— TASK REQUIREMENTS —
Copy the entries below word for word, from the line containing "Toggle the Next word suggestions checkbox" up to and including the last line. Leave the pictures out.

— EXCERPTED DATA —
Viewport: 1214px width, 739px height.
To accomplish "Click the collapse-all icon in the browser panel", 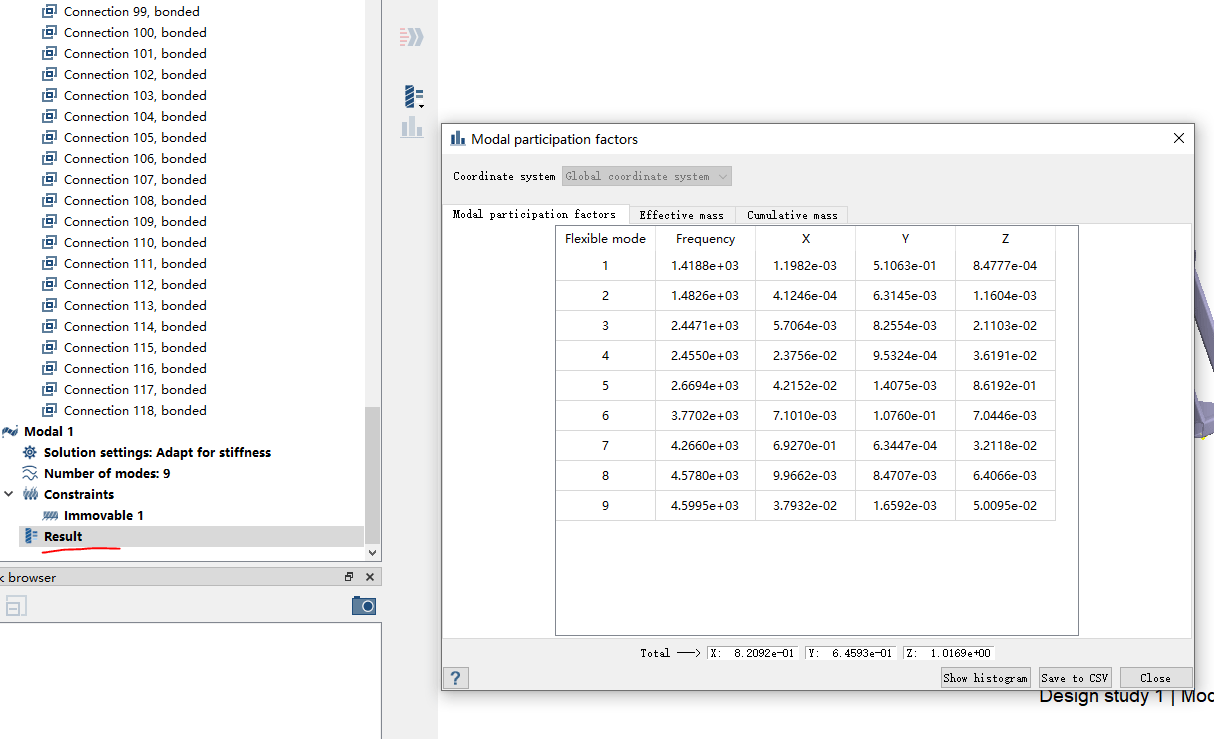I will [x=16, y=606].
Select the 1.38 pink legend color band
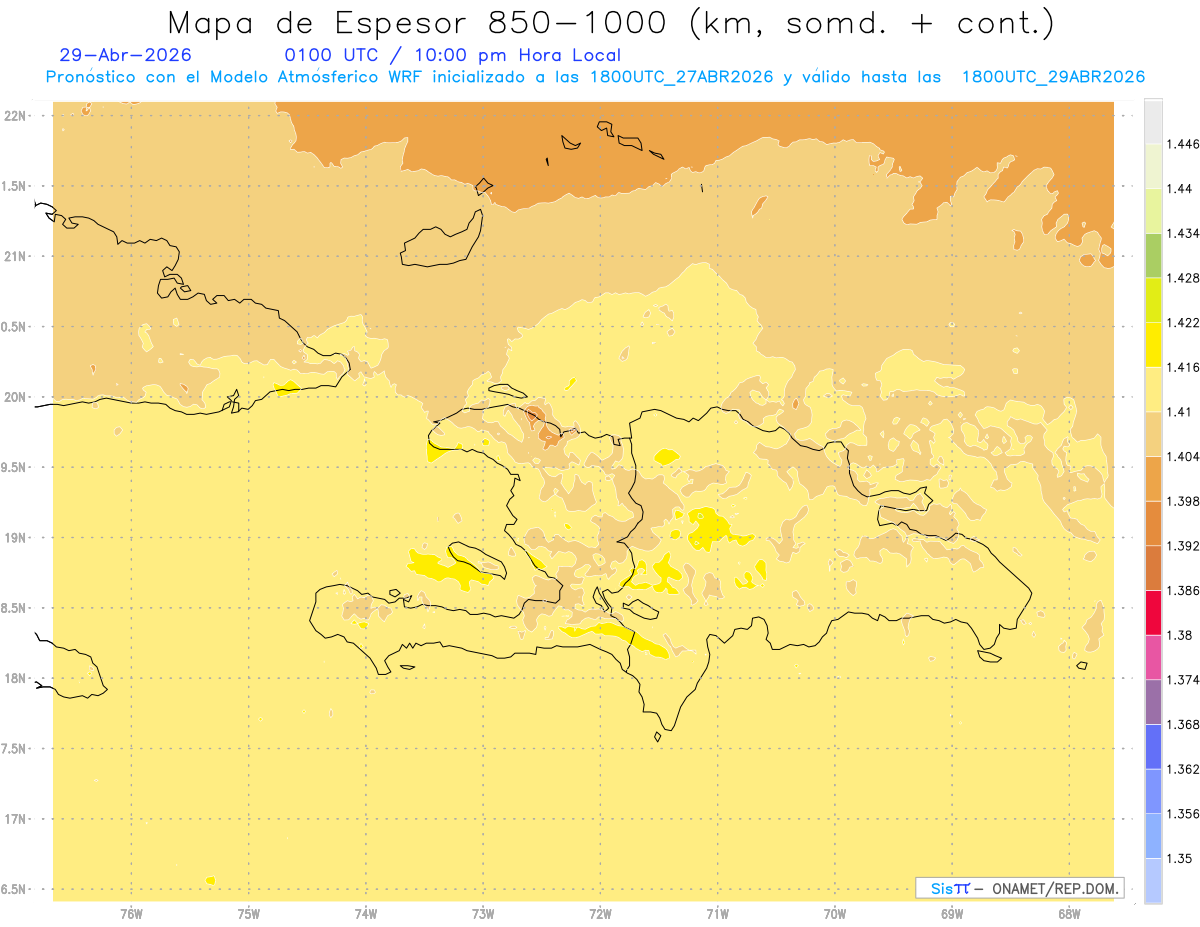 pyautogui.click(x=1153, y=657)
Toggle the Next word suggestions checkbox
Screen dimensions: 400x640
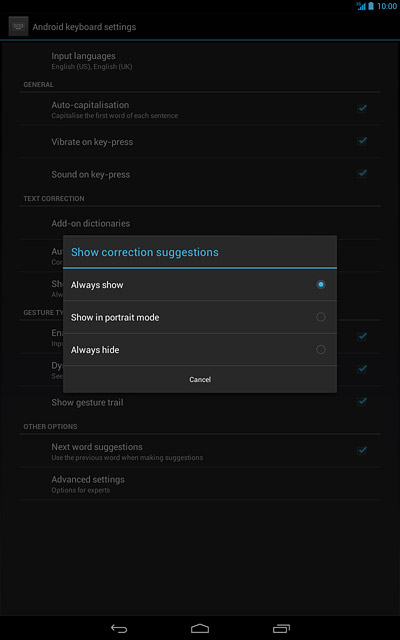tap(362, 451)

— ANSWER TO THIS PROBLEM —
Toggle the Next word suggestions checkbox
Screen dimensions: 400x640
tap(362, 451)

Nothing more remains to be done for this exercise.